Recently I’ve been accused of being anti-public school.
On one hand it’s surprising since I worked 35 years in the public school system, 25 years in a Texas urban school district and 10 more as the leader of an influential educational non-profit committed to improving public schools by working on leadership development and classroom practice. Inside the school district, I worked as a teacher, school leader, and region superintendent.
So it’s not like I don’t have perspective on how schools work, or don’t work for that matter.
On the other hand, it’s predictable that some would think I’m against public schools given my online Monday thru Friday critique of much of what is currently going on inside our educational system. I’ve had past school colleagues, friends, and even family members question why I’ve seemingly given up on our current public school system.
Let me be clear about this – I haven’t given up on public schooling, just public schools.
Before anyone accuses me of just playing around with semantics, let me explain the differences between public schooling and public schools.
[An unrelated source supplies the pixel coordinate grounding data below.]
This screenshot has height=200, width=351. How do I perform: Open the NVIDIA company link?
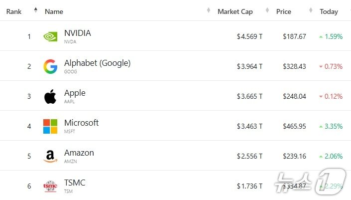[x=78, y=33]
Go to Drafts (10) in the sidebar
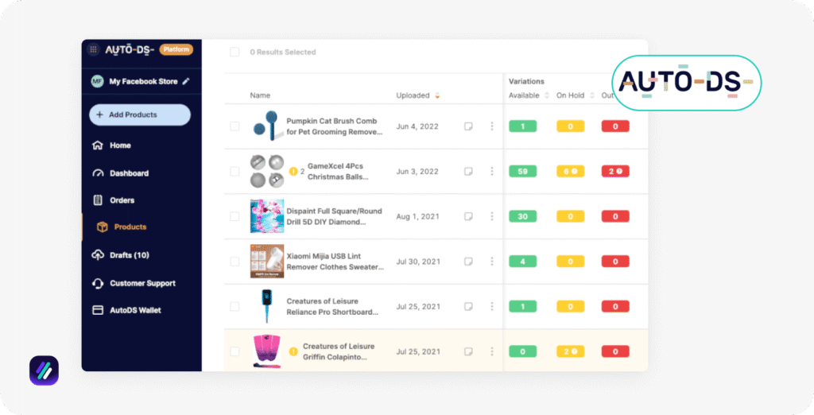 point(129,255)

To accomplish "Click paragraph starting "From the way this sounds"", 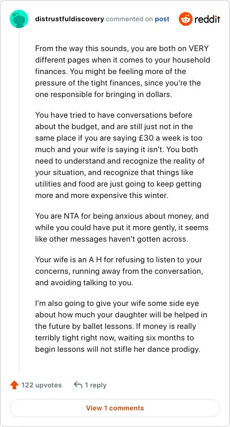I will (x=122, y=72).
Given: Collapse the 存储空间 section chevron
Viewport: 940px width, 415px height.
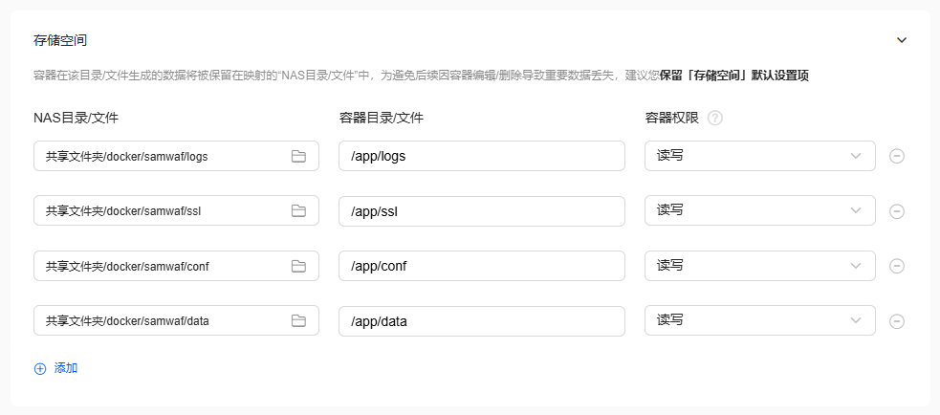Looking at the screenshot, I should point(902,40).
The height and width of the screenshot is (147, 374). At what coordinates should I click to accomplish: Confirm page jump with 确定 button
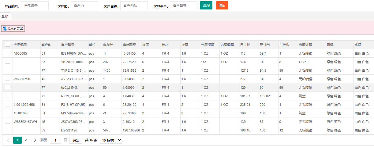pos(76,140)
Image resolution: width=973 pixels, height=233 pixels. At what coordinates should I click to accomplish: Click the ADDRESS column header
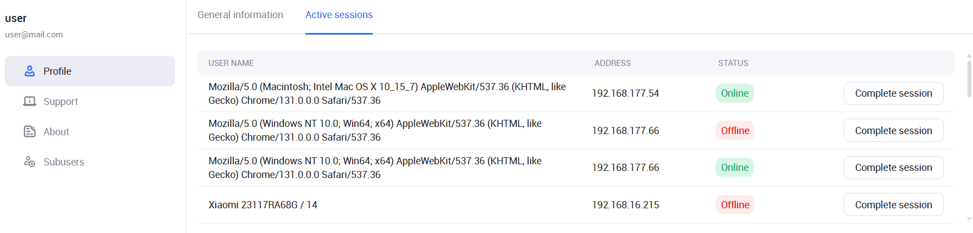pyautogui.click(x=612, y=63)
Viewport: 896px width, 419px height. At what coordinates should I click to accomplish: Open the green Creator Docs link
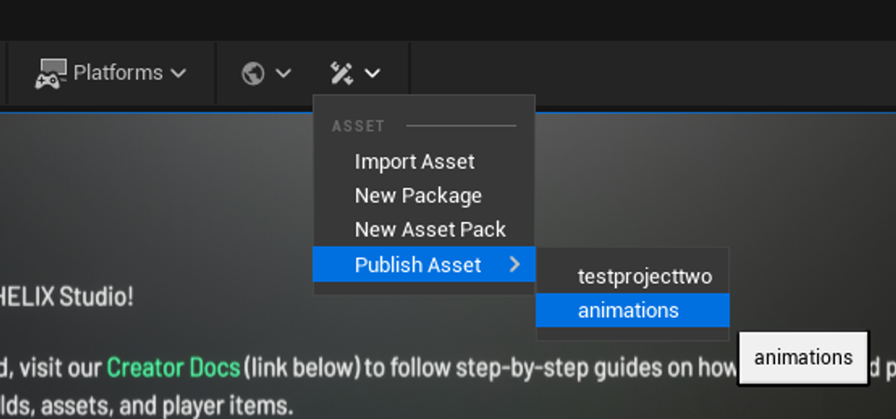(174, 368)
The “public” in public schooling isn’t legislatures, state boards of education, or local school boards. The public in public schooling are millions of parents and caretakers of children who have basically been disregarded and discarded when it comes to what type of education their kids will receive.
It didn’t used to be this way. Adult learning leaders weren’t hired by school districts 150 years ago. They were hired by the parents of the children that adult learning leader would serve. Curriculum was not produced by district departments for teachers to use. Curriculum was produced by the adult learning leader themselves, based on the needs of the learner. Although there were places called schools where young learners congregated, the country school was an open-concept classroom where kids of every age worked together to learn what the community felt was important to learn. Although the state had a role back then, its role was to provide the necessary resource to support whatever the adult learning leader, the curriculum, the learning environment, and the community thought was in the best interest of the young learner.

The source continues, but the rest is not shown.